Stored items:
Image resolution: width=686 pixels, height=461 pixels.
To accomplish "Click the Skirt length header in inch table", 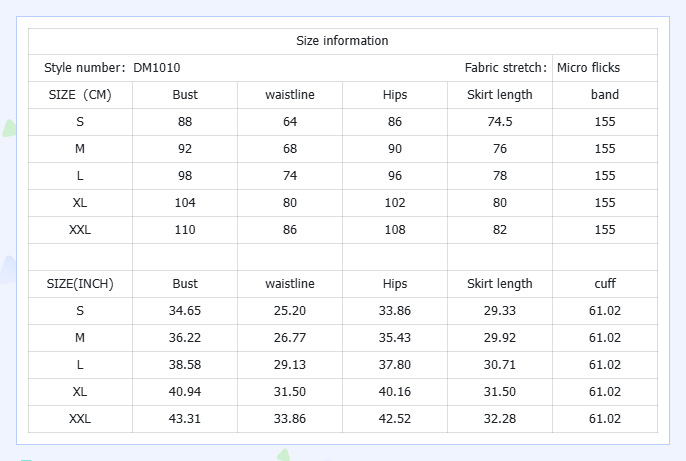I will (x=500, y=284).
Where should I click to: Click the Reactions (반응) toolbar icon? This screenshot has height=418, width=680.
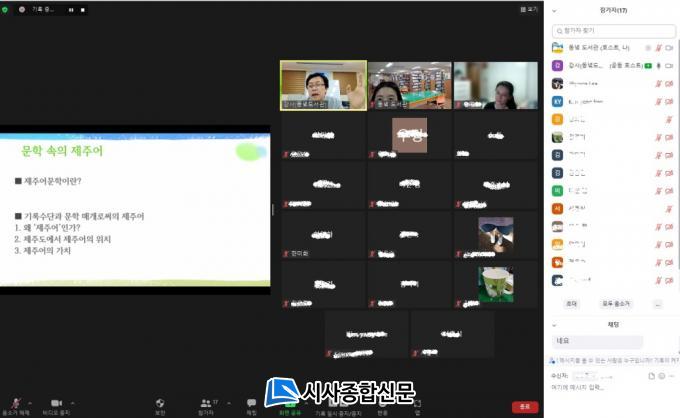pos(383,403)
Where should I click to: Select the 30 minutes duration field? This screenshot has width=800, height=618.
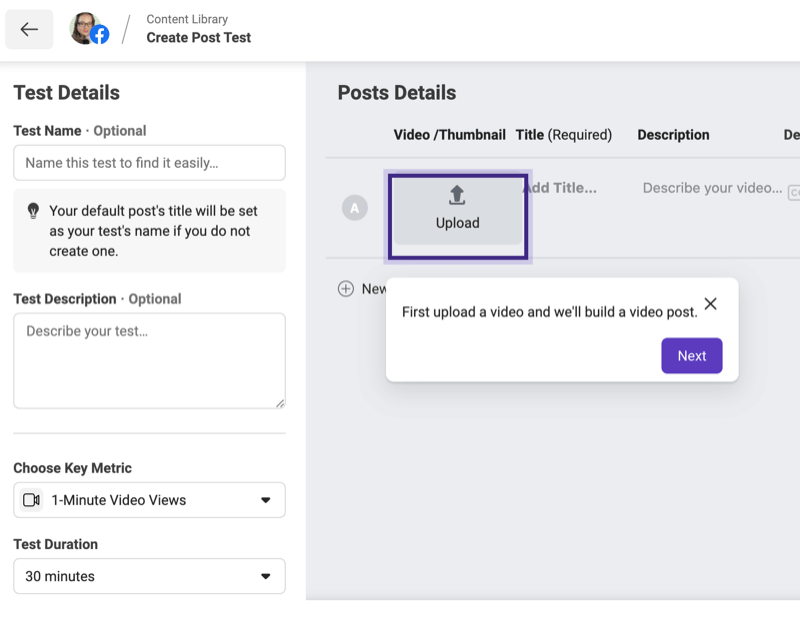pyautogui.click(x=149, y=576)
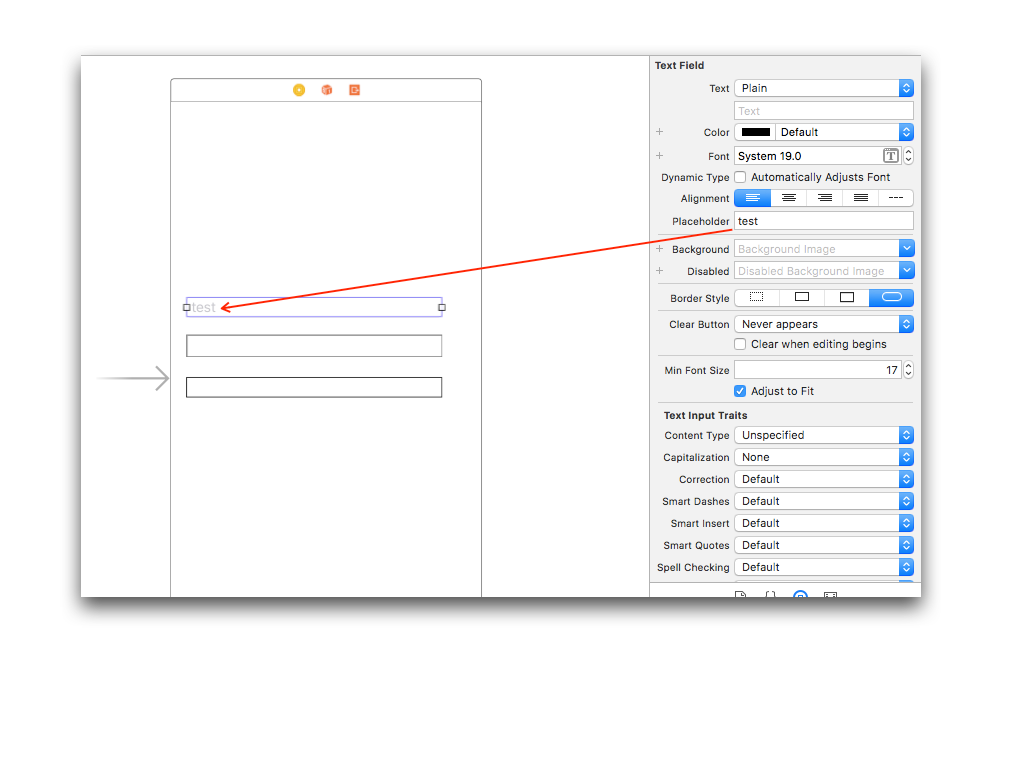Select the First Responder cube icon

(x=326, y=89)
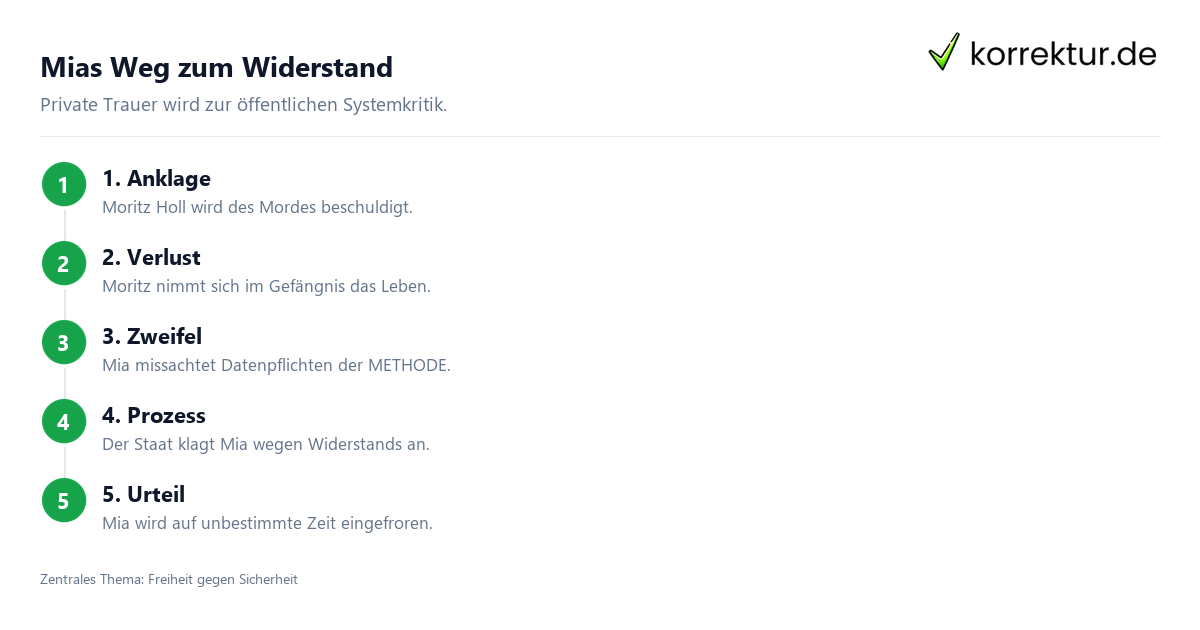Select the heading '3. Zweifel'
This screenshot has height=630, width=1200.
[x=152, y=337]
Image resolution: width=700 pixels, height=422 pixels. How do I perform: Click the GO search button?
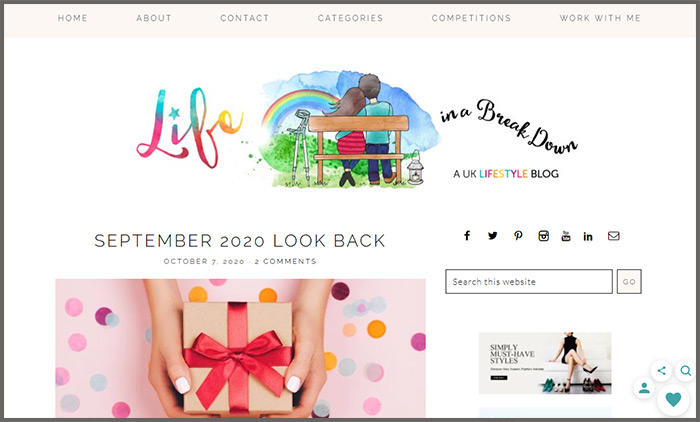[x=629, y=281]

> Your goal
Write out the line that contains "Image resolution: width=700" and every line after it to the end of the data, exactly as they stand. Omit the pictures.

> Task result
Image resolution: width=700 pixels, height=422 pixels. How do I perform: Click the GO search button?
[x=629, y=281]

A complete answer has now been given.